Page MenuHomeFreeBSD

Add a sysctl to dump kernel mappings and their attributes.
ClosedPublic

Authored by markj on Aug 23 2019, 3:57 PM.

Details

Summary

This is useful when auditing for writeable, executable mappings. I
included several other attributes of possible interest: cache mode, U/S
mode (obviously we should never see user mappings in the kernel pmap),
global bit, and the number of 4KB, 2MB and 1GB pages in a contiguous
range.

The sysctl is readable by default. This would be unacceptable if we had
KASLR, but we don't. However, it also lets a random user lock the
kernel pmap for a non-trivial duration (20-30ms on one of my systems),
so I am considering making it root-only.

I did not include the page array as a separate "map": I think the use of
a dedicated PML4E for the page array is problematic and plan to move it
to the kernel map based on some discussion with Jeff. Among other
things, we currently don't include the page array in minidumps.

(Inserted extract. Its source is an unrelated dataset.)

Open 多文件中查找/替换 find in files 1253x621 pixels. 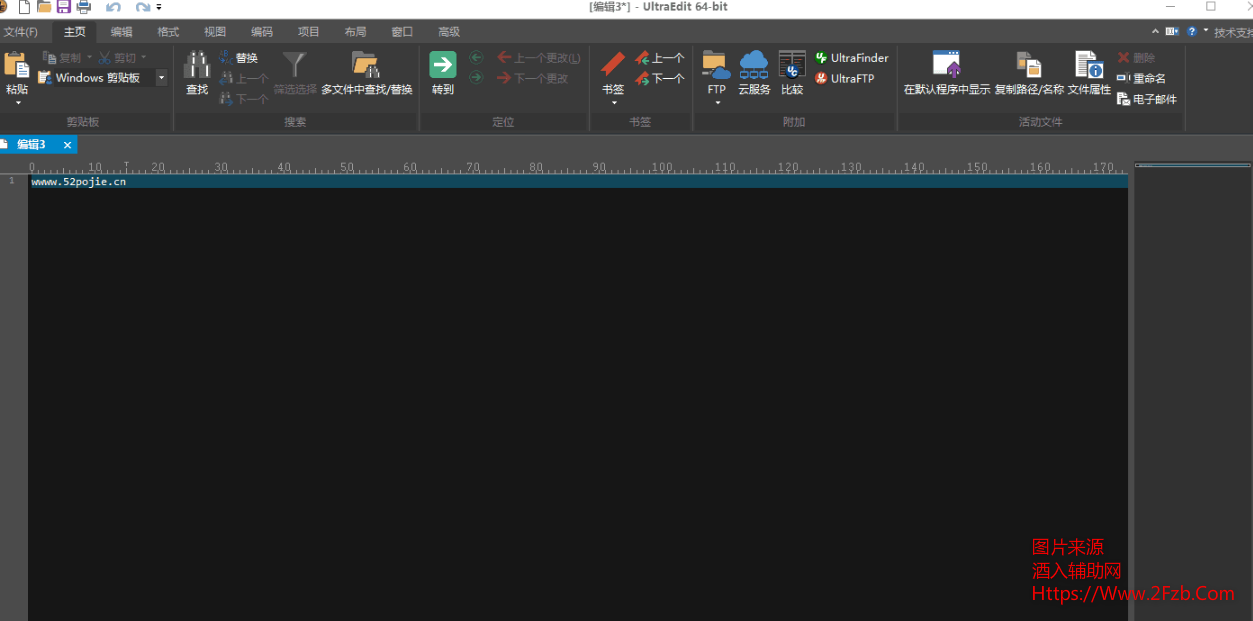[x=366, y=66]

Once changes from the review settle, I will implement the sysctl for
other pmaps that I can test (i386, arm64, riscv).

Test Plan

Diff Detail

Lint
Lint OK
Unit
No Unit Test Coverage
Build Status
Buildable 26223
Build 24720: arc lint + arc unit

Event Timeline

markj added reviewers: alc, kib, dougm.
sys/amd64/amd64/pmap.c
10063

Can we print the raw pat bits in hex instead of panicing ? I feel it is too evil to panic in informational code.

10114

What is the return value ?

10219

What if you do not lock the kernel_pmap ? You might need to be somewhat more careful with page table walk, but otherwise I do not see much harm.

sys/amd64/amd64/pmap.c
10063

Sure.

10114

False if the PTE is invalid or a leaf node, true otherwise. I will add a comment.

10219

Hmm, will this work with the large map? pmap_large_unmap() appears to free PTPs. Otherwise I think this is doable.

sys/amd64/amd64/pmap.c
10219

So sometimes you would dump not quite reasonable data for the large map. I think this will occur very rarely.

After thinking about it some more, you would only need to add one more check to the code, namely, verify that the physical address is below max memory. Or even better, verify that the physical address from any paging structure belongs to some segment.

sys/amd64/amd64/pmap.c
10219

This doesn't quite work, since some kernel page table pages are not included in the phys segs, and it is difficult to determine whether such a verification is needed or not for a given PTE.

Simplify somewhat:

  • Avoid unnecessarily reloading PTEs on each iteration of each loop.
  • Separate the code which computes attributes of a mapping from that which traverses the tree. In particular handle PG_V and PG_PS, which determine whether or not to descend to the next level, in the main function.
sys/amd64/amd64/pmap.c
10219

Then perhaps directly dig into smap or efi map. I think it is completely fine to access the paging structures unlocked, except we do not want randomly read device registers.

sys/amd64/amd64/pmap.c
10219

We also do not want to read blacklisted pages.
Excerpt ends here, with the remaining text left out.